E.6 UltraSPARC and VIS Instruction Set Extensions
This section describes extensions that require SPARC-V9. The extensions support enhanced graphics functionality and improved memory access efficiency.
Note - SPARC-V9 instruction set extensions used in executables may not be portable to other SPARC-V9 systems.
E.6.1 Graphics Data Formats
The overhead of converting to and from floating-point arithmetic is high, so the graphics instructions are optimized for short-integer arithmetic. Image components are 8 or 16 bits. Intermediate results are 16 or 32 bits.
E.6.2 Eight-bit Format
A 32-bit word contains pixels of four unsigned 8-bit integers. The integers represent image intensity values (, G, B, R). Support is provided for band interleaved images (store color components of a point), and band sequential images (store all values of one color component).
E.6.3 Fixed Data Formats
A 64-bit word contains four 16-bit signed fixed-point values. This is the fixed 16-bit data format.
A 64-bit word contains two 8-bit signed fixed-point values. This is the fixed 32-bit data format.

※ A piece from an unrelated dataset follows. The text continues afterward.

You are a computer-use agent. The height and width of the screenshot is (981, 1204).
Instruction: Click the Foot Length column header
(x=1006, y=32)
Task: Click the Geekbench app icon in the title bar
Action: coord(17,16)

Enough precision and dynamic range (for filtering and simple image computations on pixel values) can be provided by an intermediate format of fixed data values. Pixel multiplication is used to convert from pixel data to fixed data. Pack instructions are used to convert from fixed data to pixel data (clip and truncate to an 8-bit unsigned value). The FPACKFIX instruction supports conversion from 32-bit fixed to 16-bit fixed. Rounding is done by adding one to the rounding bit position. You should use floating-point data to perform complex calculations needing more precision or dynamic range.

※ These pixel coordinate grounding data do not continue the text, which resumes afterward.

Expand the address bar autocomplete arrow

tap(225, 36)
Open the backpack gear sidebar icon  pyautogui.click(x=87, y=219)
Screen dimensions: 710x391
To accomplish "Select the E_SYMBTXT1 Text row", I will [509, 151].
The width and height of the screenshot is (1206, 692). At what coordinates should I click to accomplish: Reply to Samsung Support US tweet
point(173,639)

E.6.4 SHUTDOWN Instruction
All outstanding transactions are completed before the SHUTDOWN instruction completes.
Table E-13
SPARC | Mnemonic | Argument List | Description |
---|---|---|---|
SHUTDOWN | shutdown |
| shutdown to enter power down mode |
E.6.5 Graphics Status Register (GSR)
You use ASR 0x13 instructions RDASR and WRASR to access the Graphics Status Register.
Table E-14
SPARC | Mnemonic | Argument List | Description |
---|---|---|---|
RDASR WRASR | rdasr wrasr | %gsr, regrd regrs1, reg_or_imm, %gsr | read GSR write GSR |
E.6.6 Graphics Instructions
Unless otherwise specified, floating-point registers contain all instruction operands. There are 32 double-precision registers. Single-precision floating-point registers contain the pixel values, and double-precision floating-point registers contain the fixed values.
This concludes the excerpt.